• _ACTIVITIES_:
a) Using the winter ale recipe, decide whether each statement agrees with it. Answer yes or no, and quote the words that settle it.
(i) The batch size is 5 gallons.
(ii) The wort is boiled for 90 minutes.
(iii) The brewhouse efficiency is 75 percent.
b) Copy out the part of the winter ale recipe starting at "Well, here it" and ending at "from BJCP here.".
c) Answer from the winter ale recipe:
(i) When is the brew planned?
(ii) Which BJCP style is listed?
(iii) What is the pre-boil wort size?

• _EXCERPTED TEXT_:

Well, here it is. Planning this for Sunday morning. Give me your thoughts. My biggest concern is getting the IBU's right. I have very little guidance from BJCP here.

Vanilla Bourbon Oaked Winter Ale

A ProMash Recipe Report

BJCP Style and Style Guidelines
-------------------------------

21-B Spice/Herb/Vegetable, Christmas/Winter Specialty

Min OG: 1.030 Max OG: 1.100
Min IBU: 2 Max IBU: 100
Min Clr: 2 Max Clr: 25 Color in SRM, Lovibond

Recipe Specifics
----------------

Batch Size (Gal): 5.00 Wort Size (Gal): 5.00
Total Grain (Lbs): 11.75
Anticipated OG: 1.075 Plato: 18.28
Anticipated SRM: 22.3
Anticipated IBU: 39.1
Brewhouse Efficiency: 75 %
Wort Boil Time: 60 Minutes

Pre-Boil Amounts
----------------

Evaporation Rate: 15.00 Percent Per Hour
Pre-Boil Wort Size: 5.88 Gal
Pre-Boil Gravity: 1.064 SG 15.68 Plato

Formulas Used
-------------

Brewhouse Efficiency and Predicted Gravity based on Method #1, Potential Used.

• _THE DATA_:
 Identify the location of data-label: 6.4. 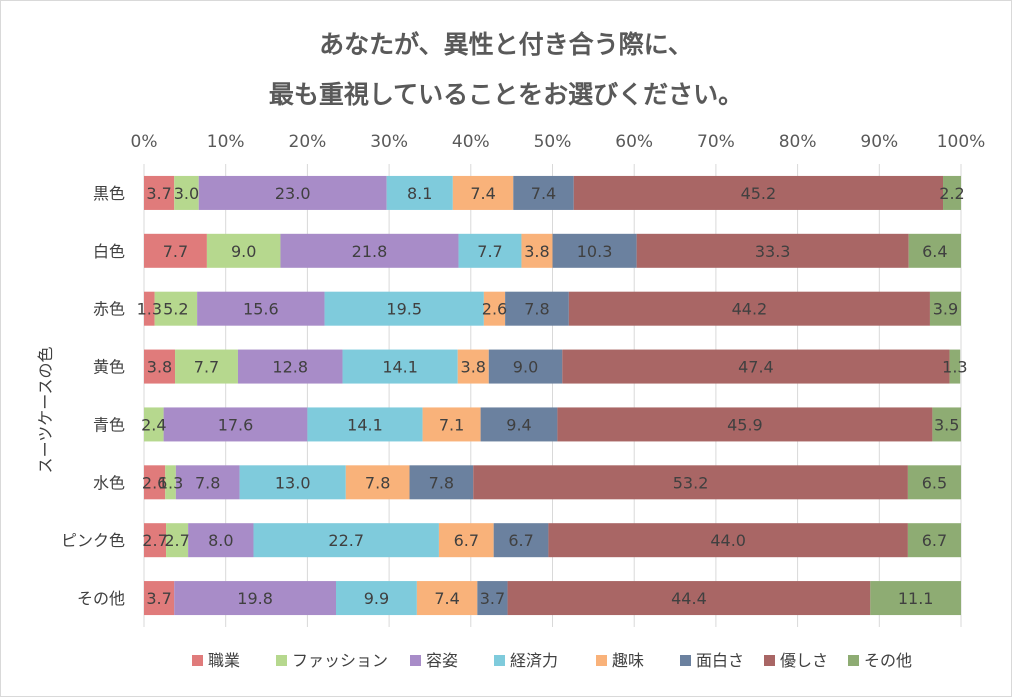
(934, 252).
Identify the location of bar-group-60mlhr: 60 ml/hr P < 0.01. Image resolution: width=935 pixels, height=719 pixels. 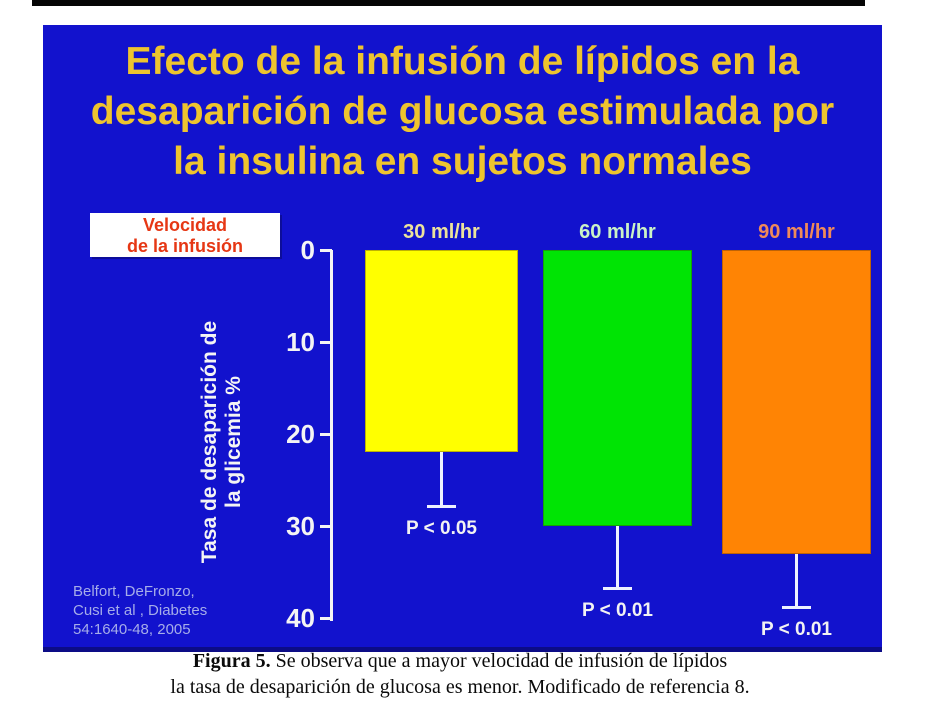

• _RESPONSES TO THE TASKS_:
a)
(i) Yes: "Batch Size (Gal): 5.00"
(ii) No: "Wort Boil Time: 60 Minutes"
(iii) Yes: "Brewhouse Efficiency: 75 %"

b)
Well, here it is. Planning this for Sunday morning. Give me your thoughts. My biggest concern is getting the IBU's right. I have very little guidance from BJCP here.

c)
(i) Sunday morning
(ii) 21-B Spice/Herb/Vegetable, Christmas/Winter Specialty
(iii) 5.88 gallons